Editorial & Verification Policy
1. Primary sources only for rates
We do not write tax rates, brackets, caps, fees, or carrier prices from memory, blogs, or AI recall. Shipped values live in versioned data files and must cite a primary source (for example an IRS Revenue Procedure or Notice, SSA publication, GSA table, USPS Notice 123, or an official marketplace/processor fee page) plus a verification date. When a secondary summary disagrees with the primary document, the primary document wins.
2. Golden tests for math
Shared engines and each tool ship unit tests that lock worked examples (“goldens”). If output disagrees with a golden, we fix the code — we do not edit the golden to match buggy output. Intermediate rounding is avoided; display rounding happens at the end.
3. YMYL / tax gating
Tools that output federal tax estimates are treated as Your Money or Your Life (YMYL) content.
They carry an on-page “estimate only — not tax advice” disclaimer and remain excluded from the
public directory and sitemap (noindex) until a licensed CPA or Enrolled Agent reviews
the constants, formulas, and presentation. Open questions (for example QBI SSTB treatment above
the phase-in range) are documented for that review and are not “resolved” by inventing an answer.
4. Scope honesty
Each tool states what it models and what it does not (for example Amazon FBA fees, eBay store tiers, USPS weight/zone rates, or state income tax). We prefer a narrower correct tool over a broader implied one.
5. Update cadence
Federal tax constants are re-verified against primary sources every Nov–Jan for the new tax year and before any public launch. Fee and shipping tables are re-checked when the publisher announces a change, and at least annually.
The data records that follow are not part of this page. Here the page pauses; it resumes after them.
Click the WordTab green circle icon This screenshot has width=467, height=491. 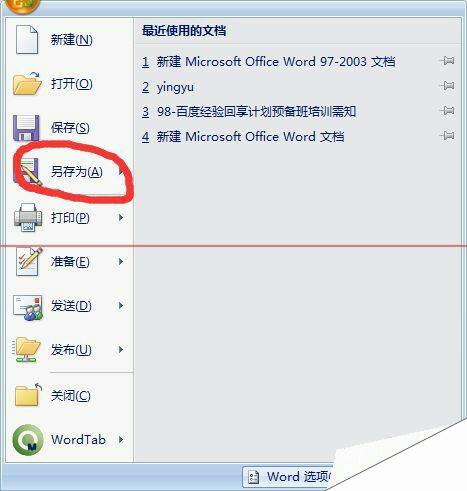point(28,440)
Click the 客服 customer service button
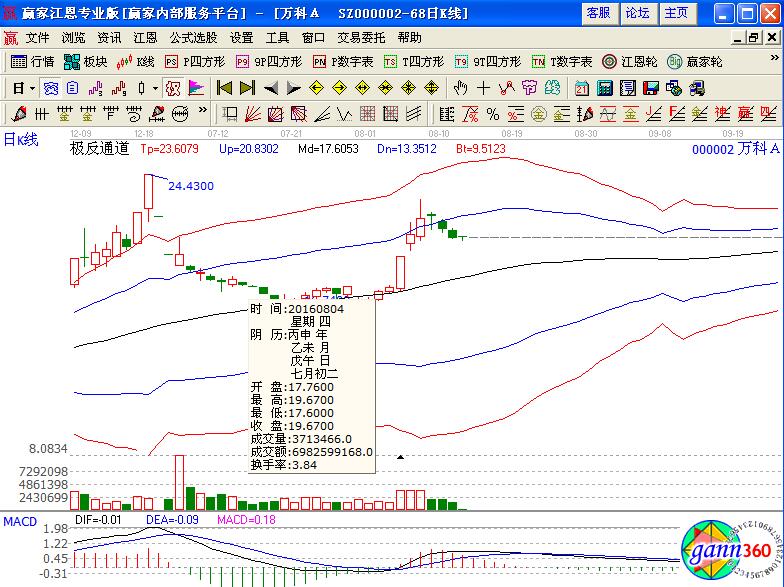The height and width of the screenshot is (587, 784). tap(598, 13)

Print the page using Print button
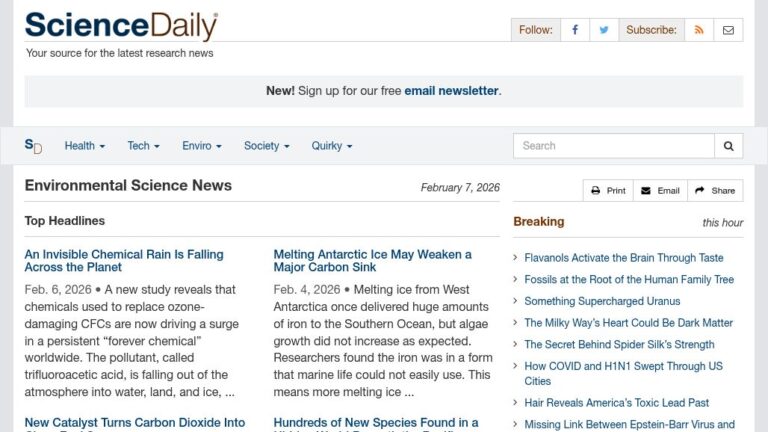click(x=608, y=191)
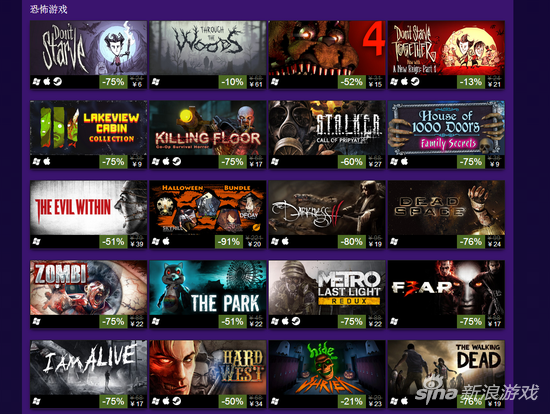Click Apple icon under Don't Starve Together
The height and width of the screenshot is (414, 550).
tap(404, 82)
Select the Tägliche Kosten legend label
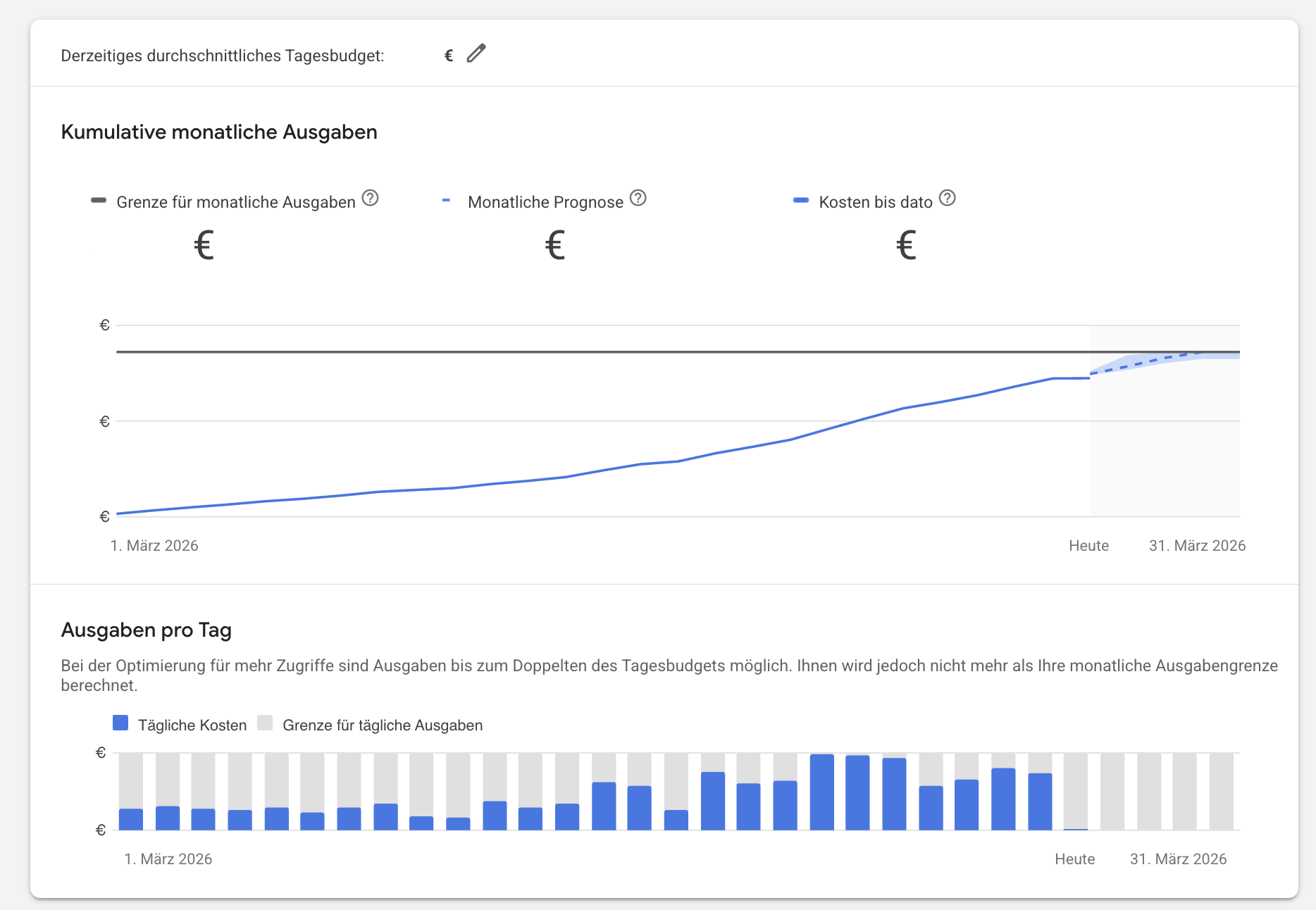The image size is (1316, 910). click(192, 725)
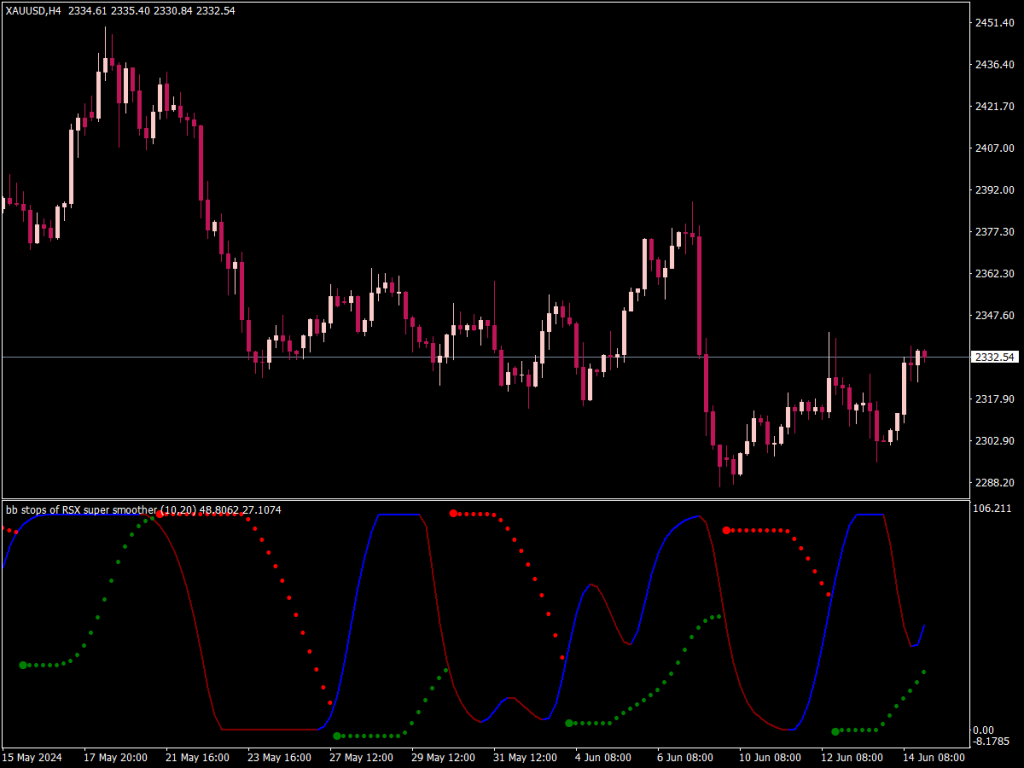The width and height of the screenshot is (1024, 768).
Task: Select the 14 Jun 08:00 time label
Action: 934,757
Tool pages surface a “rates verified <date>” stamp where applicable.
6. Corrections
When we find an error, we correct the data or code, add or adjust tests where needed, and record the change in our audit notes. Material corrections to published tax constants are also noted in the constants file’s metadata.
7. No fake authority signals
We do not invent reviewer names, star ratings, or “as seen in” claims. When a CPA/EA review is complete, we will name that reviewer and date on the relevant pages. Until then, tax tools stay gated.